## Task requirements
a - Sum up the passage on the coronavirus and the insurance sector in two sentences.
b - Answer these questions from the passage on the coronavirus and the insurance sector.
(i) Why does the passage say the impact of the outbreak cannot be foreseen?
(ii) What new date is given for the Holistic Impact Assessment for the 2020 Solvency II Review?
(iii) To what will EIOPA limit its requests of information?
c - Duplicate the part of the passage on the coronavirus and the insurance sector starting with "The outbreak of" and going on through "the insurance sector.".

## Excerpt
The outbreak of coronavirus (COVID- 19) has created a new reality, and its impact cannot be foreseen due to its uniqueness and lack of historical data. This evolving situation developed by coronavirus raises concerns about the impact on global economy, markets’ volatility and the consequences on the insurance sector.
In light of the coronavirus outbreak, several measures have been taken to contain the coronavirus spread and strengthen the economy. According to the latest statement dated 17/13/2020 of EIOPA, looking to mitigate consequences on insurance and reinsurance undertakings, it is crucial to ensure the continuity of business operations, the maintenance of sufficient capital reserves while safeguarding policyholders and protecting the safety of all employees. Therefore, national competent authorities (NCA’s) are instructed to relax their submission deadlines on reports and disclosure information, extend their deadlines on the Holistic Impact Assessment for the 2020 Solvency II Review for the 1st of June 2020 and postpone additional reporting and information requirements. Additionally, EIOPA will limit its requests of information to the essential data, necessary for the assessment of the current position of the insurance industry.

## Supplied data

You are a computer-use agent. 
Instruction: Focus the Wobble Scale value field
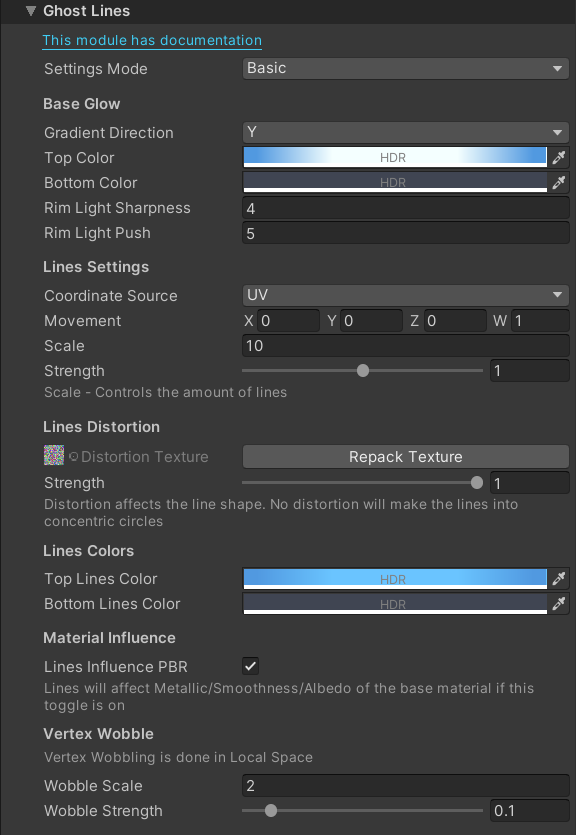(x=404, y=786)
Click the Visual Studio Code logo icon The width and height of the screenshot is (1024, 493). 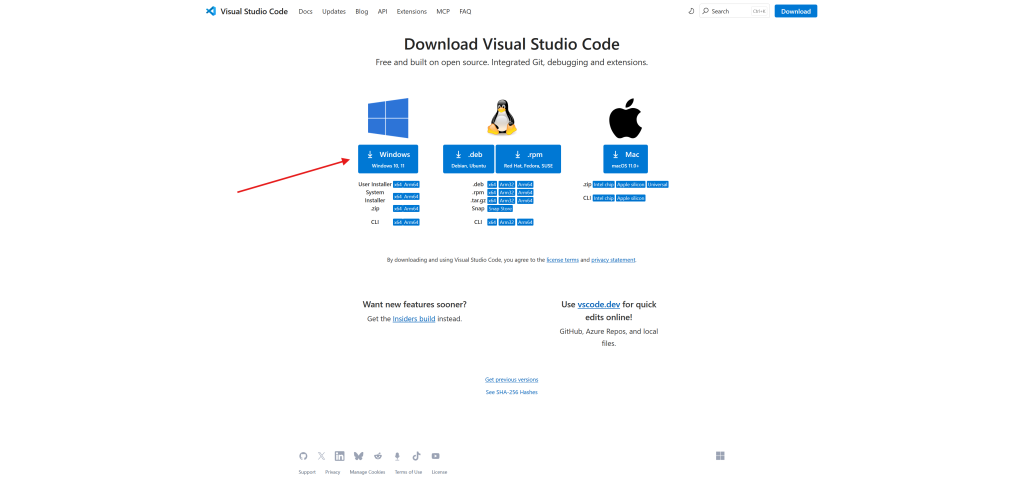pyautogui.click(x=211, y=11)
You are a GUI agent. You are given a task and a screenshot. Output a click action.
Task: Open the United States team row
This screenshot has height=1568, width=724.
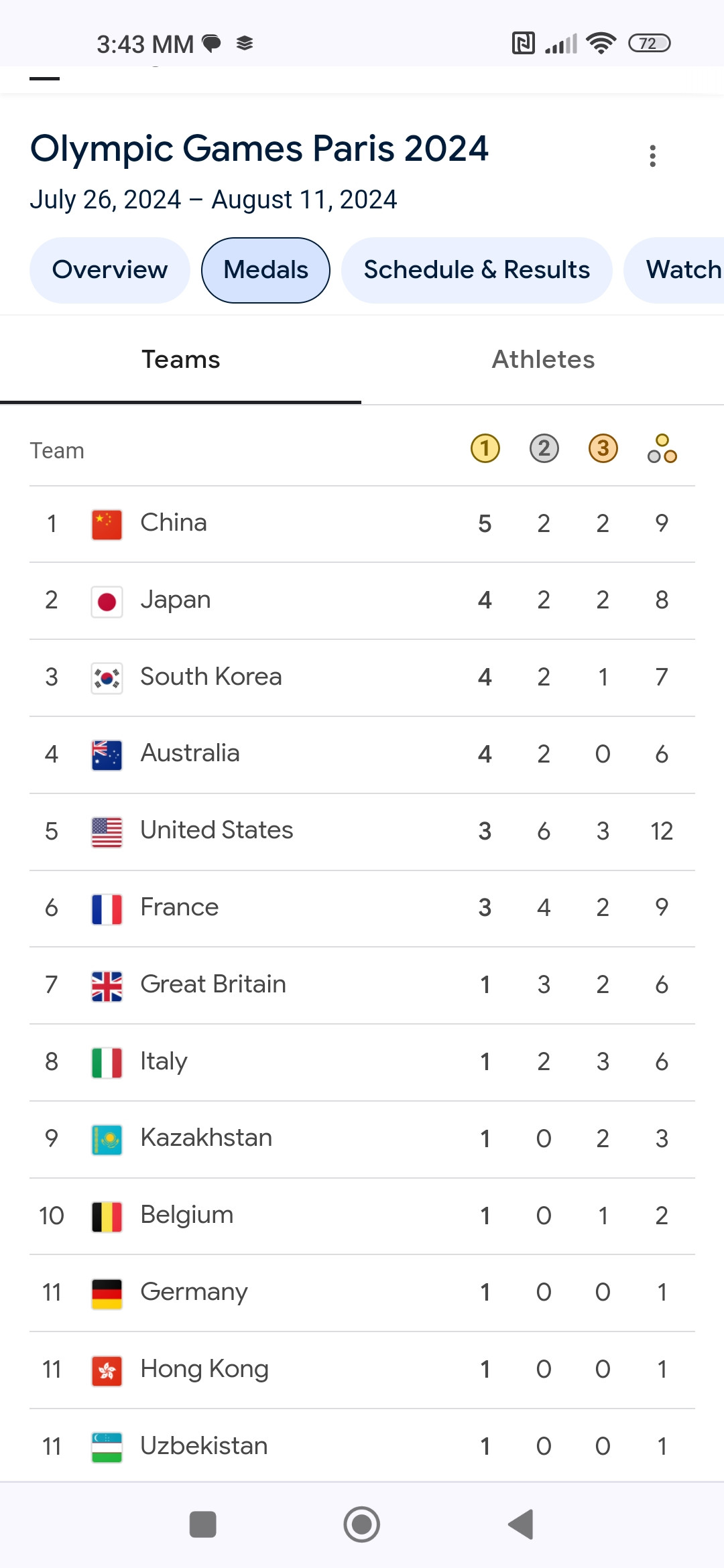(x=362, y=832)
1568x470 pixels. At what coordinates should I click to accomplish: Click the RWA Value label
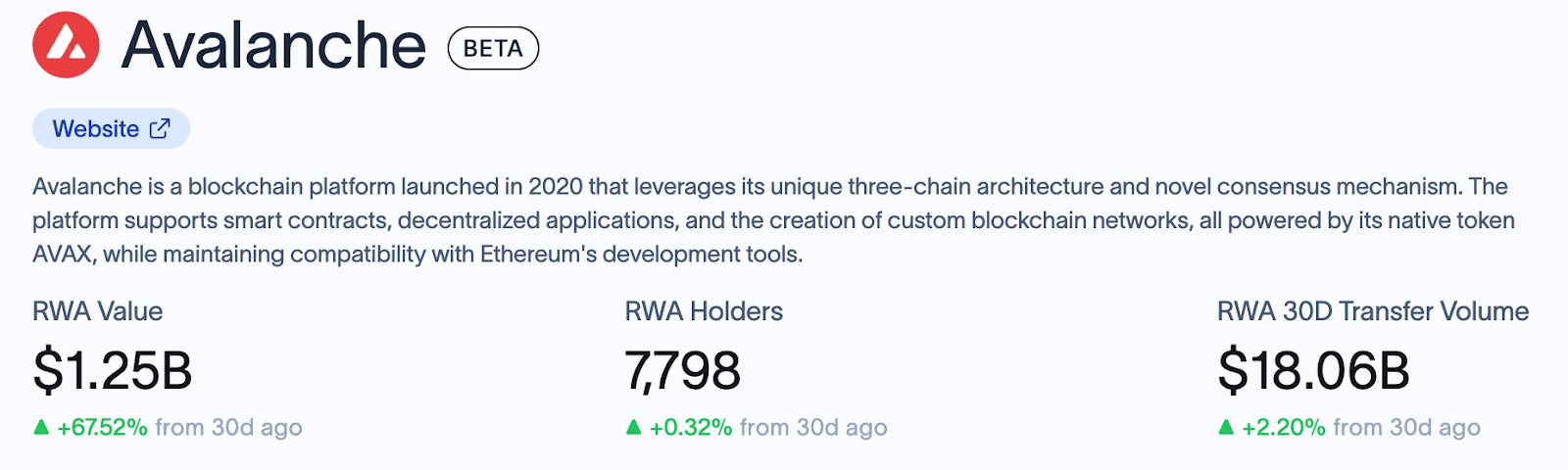[98, 311]
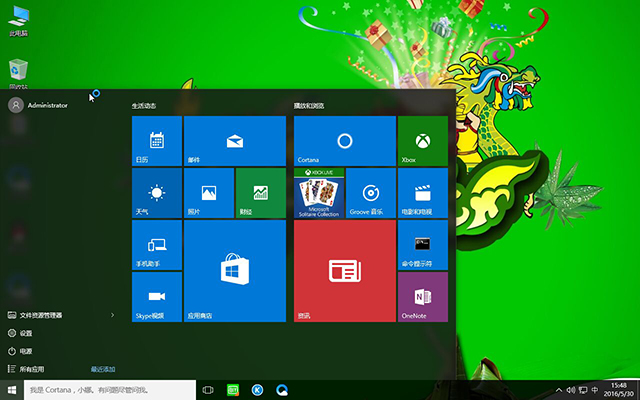Viewport: 640px width, 400px height.
Task: Open the Skype视频 tile
Action: (x=157, y=297)
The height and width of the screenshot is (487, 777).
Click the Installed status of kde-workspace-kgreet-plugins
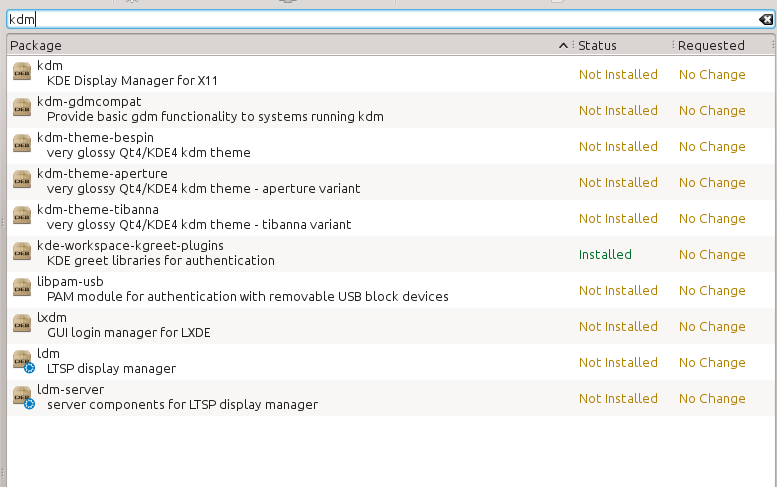(605, 254)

## Answer set
a - The coronavirus outbreak has created a new reality whose impact cannot be foreseen, raising concerns about the global economy, market volatility and the insurance sector. EIOPA's latest statement instructs national competent authorities to relax reporting deadlines, extend the Holistic Impact Assessment deadline and postpone additional reporting, and EIOPA will limit its own information requests to essential data.

b -
(i) Because of its uniqueness and the lack of historical data.
(ii) The 1st of June 2020.
(iii) To the essential data needed to assess the current position of the insurance industry.

c -
The outbreak of coronavirus (COVID- 19) has created a new reality, and its impact cannot be foreseen due to its uniqueness and lack of historical data. This evolving situation developed by coronavirus raises concerns about the impact on global economy, markets’ volatility and the consequences on the insurance sector.